▸ **Tugas Soal 1**
Terjemahkan ke dalam bahasa Inggris kalimat berikut dari teks tentang taqdir dan hukum alam: "Anehnya, manusia acap kali suka menutup rasionalitas yang dipakainya sendiri."
▸ **Tugas Soal 2**
Tuliskan kembali tanpa perubahan bagian teks sumber di antara "Mengapa manusia sering" dan "akan membalas mereka.", termasuk kedua ujungnya.

▸ **Teks Sumber**
Kepastian dari watak alam tersebut kemudian
dikenal dengan hukum alam atau sunnatullah.
Selanjutnya ada kepastian Allah yang
bernama Taqdir. Waktu untuk meresponnya lebih panjang lagi, bahkan efeknya baru
diketahui setelah seseorang memasuki alam akhirat. Barang siapa di dunia ini
menabur kebaikan, ia akan memetik buah kenikmatan, dan barang siapa menabur
keburukan, ia pun akan mendapatkan kesengsaraan.
- Nah, semua kepastian atau taqdir yang ada dalam tata kosmos ini adalah aturan Allah. Hukum-hukum sebab-akibat memang ditemukan oleh manusia setelah ia mengamati berbagai fakta yang terjadi, tetapi sejatinya itu adalah aturan Allah. Anehnya, manusia acap kali suka menutup rasionalitas yang dipakainya sendiri. "Apa itu akhirat? Apa itu neraka? Hidup itu selesai dengan kematian." Begitulah keragu-raguan yang kemudian muncul.
Mengapa manusia sering kali
mengalami keraguan tersebut dan tidak mau bertawakkal kepada Allah? Ya, karena
mereka secara psikologis masih seperti anak kecil; hanya percaya dan mau taat
pada hal-hal yang nyata/konkret. Maka atas nama kebebasan dalam menjalani hidup
moralitas dan nilai tidak lagi dipandang penting karena moral dan nilai itu
bersifat abstrak, tidak konkret.
Orang
tidak mau korupsi bukan karena ia tahu bahwa korupsi adalah perilaku buruk dari
segi moralitas dan nilai, melainkan ia lebih takut dibui/penjara. Nah ketika
orang masih berkelit dari hukum dan tindakan korupsinya tidak diketahui oleh
publik, ia pun mencuri uang negara. Lihat saja di sekeliling kita, mereka yang
melakukan tindakan korupsi ternyata orang-orang pintar dan akademisi. Mereka
tentu paham betul soal nilai baik buruk, tetapi mereka tdk percaya pada
'kepastian' nilai baik-buruk yang kelak akan membalas mereka.

▸ **Cuplikan Data**

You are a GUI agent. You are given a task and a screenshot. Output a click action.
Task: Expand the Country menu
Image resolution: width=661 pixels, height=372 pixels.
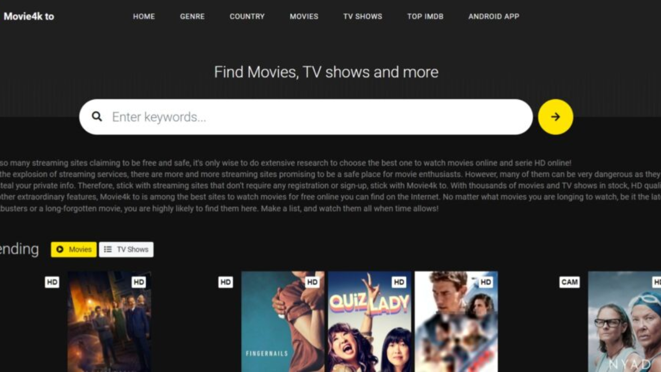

▸ **Jawaban Akhir 1**
Strangely, people often tend to shut off the very rationality they themselves use.

▸ **Jawaban Akhir 2**
Mengapa manusia sering kali
mengalami keraguan tersebut dan tidak mau bertawakkal kepada Allah? Ya, karena
mereka secara psikologis masih seperti anak kecil; hanya percaya dan mau taat
pada hal-hal yang nyata/konkret. Maka atas nama kebebasan dalam menjalani hidup
moralitas dan nilai tidak lagi dipandang penting karena moral dan nilai itu
bersifat abstrak, tidak konkret.
Orang
tidak mau korupsi bukan karena ia tahu bahwa korupsi adalah perilaku buruk dari
segi moralitas dan nilai, melainkan ia lebih takut dibui/penjara. Nah ketika
orang masih berkelit dari hukum dan tindakan korupsinya tidak diketahui oleh
publik, ia pun mencuri uang negara. Lihat saja di sekeliling kita, mereka yang
melakukan tindakan korupsi ternyata orang-orang pintar dan akademisi. Mereka
tentu paham betul soal nilai baik buruk, tetapi mereka tdk percaya pada
'kepastian' nilai baik-buruk yang kelak akan membalas mereka.